Gov. Harry Hughes will ask the General Assembly this week to increase the gasoline tax for trucks by 2 cents a gallon and to raise truck registration fees by 5 percent.
The proposals were sideswiped immediately by the truck industry. "We are unalterably opposed to any additional tax levied on the trucking industry," said Walter C. Thompson, executive director of the Maryland Motor Truck Association.
In addition, several key legislators balked at the proposed increase in registration fees, saying that trucks registered in other states would pay less, while causing just as much damage to Maryland roads.
Wayne A. McDaniel, Hughes' executive assistant in charge of transportation issues, said today that the truck tax and higher registration fees would raise $14.5 million in new revenues for the ailing transportation trust fund, which is used to repair the state's roads and bridges.
The tax and fee plan for trucks is part of Hughes' transportation package that includes a 4 percent across-the-board increase in the price of a gallon of gasoline at the pump. Trucks weighing more than 10,000 pounds would have to pay the 2-cents-a-gallon truck gasoline tax in addition to the 4 percent fuel tax increase.
"Our current project schedule is based on getting both taxes through this year," McDaniel said. "There's truth to the rumor that our roads and bridges need repair."

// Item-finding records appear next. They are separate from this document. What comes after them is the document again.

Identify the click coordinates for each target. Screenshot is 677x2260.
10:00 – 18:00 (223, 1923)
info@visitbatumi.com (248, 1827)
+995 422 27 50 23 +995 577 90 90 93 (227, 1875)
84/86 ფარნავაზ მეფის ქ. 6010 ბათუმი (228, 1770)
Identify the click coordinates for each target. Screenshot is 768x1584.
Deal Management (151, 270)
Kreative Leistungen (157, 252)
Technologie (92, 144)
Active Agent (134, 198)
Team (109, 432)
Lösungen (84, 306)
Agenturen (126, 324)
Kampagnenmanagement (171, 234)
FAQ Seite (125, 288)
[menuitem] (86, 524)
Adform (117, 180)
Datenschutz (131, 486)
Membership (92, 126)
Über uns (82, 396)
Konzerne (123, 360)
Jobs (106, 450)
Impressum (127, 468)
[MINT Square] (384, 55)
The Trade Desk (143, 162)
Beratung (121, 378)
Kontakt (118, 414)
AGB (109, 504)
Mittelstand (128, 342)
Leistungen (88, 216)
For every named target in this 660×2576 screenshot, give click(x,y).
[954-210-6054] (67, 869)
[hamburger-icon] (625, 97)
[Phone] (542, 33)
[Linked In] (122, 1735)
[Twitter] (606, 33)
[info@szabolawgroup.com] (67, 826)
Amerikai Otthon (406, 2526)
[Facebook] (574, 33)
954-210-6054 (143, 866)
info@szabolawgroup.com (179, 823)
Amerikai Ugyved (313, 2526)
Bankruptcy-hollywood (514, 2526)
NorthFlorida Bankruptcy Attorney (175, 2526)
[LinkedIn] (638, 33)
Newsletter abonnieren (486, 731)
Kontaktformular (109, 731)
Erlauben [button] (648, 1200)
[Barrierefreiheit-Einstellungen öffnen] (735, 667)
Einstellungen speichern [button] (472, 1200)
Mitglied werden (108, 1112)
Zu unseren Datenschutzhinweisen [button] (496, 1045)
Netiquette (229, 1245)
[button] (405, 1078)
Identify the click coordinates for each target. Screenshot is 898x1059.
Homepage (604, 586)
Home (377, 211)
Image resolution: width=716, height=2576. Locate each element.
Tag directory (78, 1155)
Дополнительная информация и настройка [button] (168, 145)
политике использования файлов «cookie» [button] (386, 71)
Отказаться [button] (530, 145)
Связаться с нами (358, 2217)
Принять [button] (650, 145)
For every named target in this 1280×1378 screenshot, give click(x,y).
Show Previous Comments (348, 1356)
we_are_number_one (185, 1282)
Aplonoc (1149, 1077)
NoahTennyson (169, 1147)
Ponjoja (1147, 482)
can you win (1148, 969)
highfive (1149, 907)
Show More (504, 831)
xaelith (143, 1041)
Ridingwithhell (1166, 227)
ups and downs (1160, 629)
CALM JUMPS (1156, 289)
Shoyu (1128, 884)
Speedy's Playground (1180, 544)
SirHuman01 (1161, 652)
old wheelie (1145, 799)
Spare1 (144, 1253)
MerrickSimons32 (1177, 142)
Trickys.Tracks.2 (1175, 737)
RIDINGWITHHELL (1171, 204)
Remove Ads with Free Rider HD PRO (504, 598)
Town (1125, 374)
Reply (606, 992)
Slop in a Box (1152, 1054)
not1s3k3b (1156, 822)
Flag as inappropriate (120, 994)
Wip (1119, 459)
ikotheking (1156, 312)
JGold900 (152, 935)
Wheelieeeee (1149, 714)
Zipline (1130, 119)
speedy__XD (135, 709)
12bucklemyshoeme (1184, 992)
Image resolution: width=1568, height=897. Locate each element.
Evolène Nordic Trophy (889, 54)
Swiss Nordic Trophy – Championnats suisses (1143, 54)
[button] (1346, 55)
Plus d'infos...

Hughes had announced plans late last year to increase the truck tax, pending the results of a study in which the tax rates were based on the amount of road damage caused.
That University of Maryland study first concluded that trucks already pay more than their fair share. It was a politically embarrassing conclusion for the governor and served as fuel for opponents of truck taxes. But the researchers, on orders from Hughes, reworked their calculations and came back with another conclusion: that trucks here were undertaxed by as much as $30 million.
Thompson, of the truck lobby, charged: "That was nothing more than a game of checkers, moving the numbers around."
Thompson said the increased registration fee "is going to drive business right out of this state."
But Sen. Laurence Levitan (D-Montgomery), chairman of the Senate budget and tax committee, which will consider the tax, said that Maryland's truck registration is one of the lowest of area states.